For over a year, there has been a wave of policies restricting what teachers can and cannot say in the classroom, what books schools will and will not offer, and what employers can and cannot say at work.
“Those policies aren’t about creating environments conducive to learning but rather about limiting multiracial progress,” Harris said. “But we will not be deterred, nor will we be denied.”
Attendees took a pledge to do their part to support good schools and a quality education, which are key components in ensuring a multiracial democracy. Event facilitators shared that local and national partners will offer assistance with district data analysis, curriculum review, best practices for teachers, survey development, graphic creation and policy review. Participants then had the opportunity to pledge their support and advocacy for an honest, accurate and fully funded public education for all students across this country. Eagle Heart read the pledge.
“Schools should be a safe place where students can thrive and reach their full potential,” said Beatriz Beckford of Moms Rising. “What is most exciting about H.E.A.L. Together is that we’re joining young people who are stepping up and advocating for truth teaching and progress.”
“When we transform systems to be more equitable and fairer, the sum of us wins,” said Dennis Chin, vice president of narrative, arts, and culture at Race Forward. “This fight isn’t just about parents’ rights and individual freedom. Individual rights and freedom do not live in a vacuum – we are interconnected. We have shared responsibility with one another to ensure everyone has what they need, such as public services and public education.”
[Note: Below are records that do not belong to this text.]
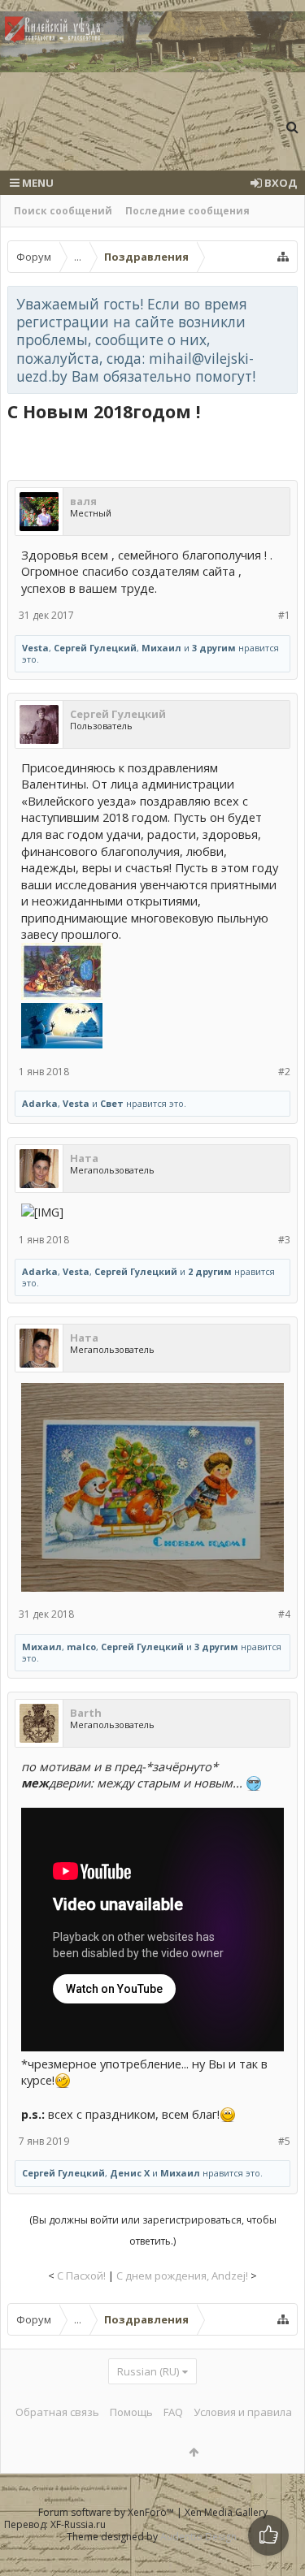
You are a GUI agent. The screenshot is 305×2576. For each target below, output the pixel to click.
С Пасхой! (81, 2275)
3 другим (214, 648)
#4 (284, 1614)
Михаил (161, 648)
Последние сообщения (187, 211)
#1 (284, 615)
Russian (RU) (148, 2371)
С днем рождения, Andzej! (182, 2275)
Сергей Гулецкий (95, 648)
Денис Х (130, 2173)
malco (81, 1646)
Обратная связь (57, 2412)
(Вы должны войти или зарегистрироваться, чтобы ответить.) (153, 2230)
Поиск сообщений (63, 211)
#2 (284, 1071)
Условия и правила (243, 2412)
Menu (37, 182)
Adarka (40, 1103)
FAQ (173, 2412)
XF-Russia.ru (78, 2524)
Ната (84, 1158)
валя (83, 501)
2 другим (210, 1271)
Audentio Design (198, 2537)
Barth (86, 1712)
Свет (112, 1103)
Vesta (35, 648)
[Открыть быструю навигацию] (283, 256)
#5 (284, 2141)
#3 (284, 1240)
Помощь (131, 2412)
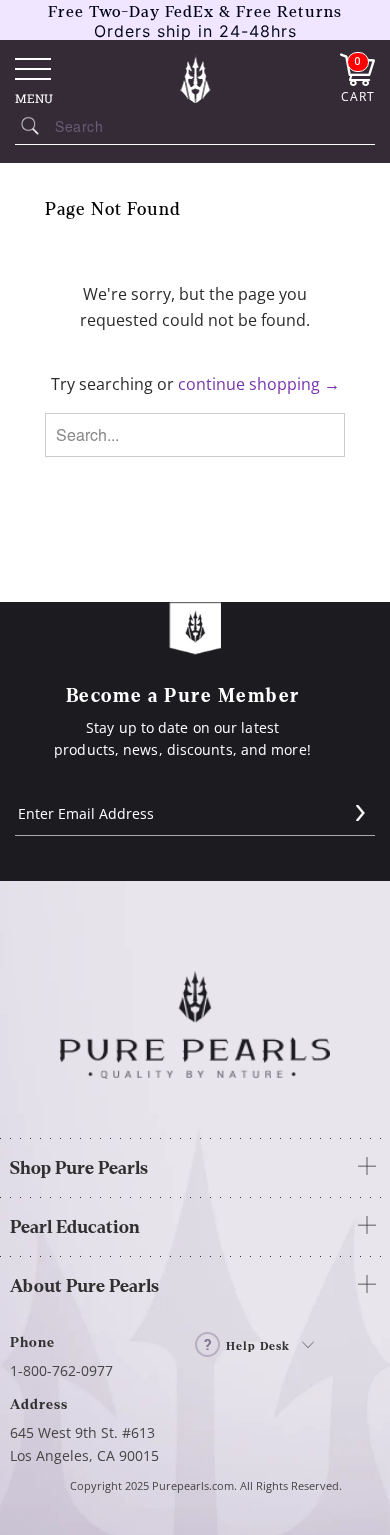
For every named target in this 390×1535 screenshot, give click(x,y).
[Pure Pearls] (195, 79)
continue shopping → (259, 384)
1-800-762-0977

Following rousing remarks from education leaders and activists, Race Forward and partners declared that they would not allow attacks on the teaching of American history, the LGBTQIA community and books to go unchallenged.
“Part of what we’re trying to do is to create a bigger ‘we,’” said Zakiya Ansari of Alliance for Quality Education.
At the kickoff, Maria Dautruche served as master of ceremony, enthusiastically welcoming the crowd and introducing the myriad speakers. She noted that the H.E.A.L. Together effort is designed to ensure strong schools, more equitable communities and a more inclusive democracy.
“Regardless of whether you have children in school, the debate around the accurate teaching of American history and contemporary issues of gender, race and sex impacts us all,” said Becky Pringle, president of the National Education Association. “Imagine trying to explain the significance of the nomination of Judge Ketanji Brown Jackson to the United States Supreme Court without being able to talk about the history of race in America.”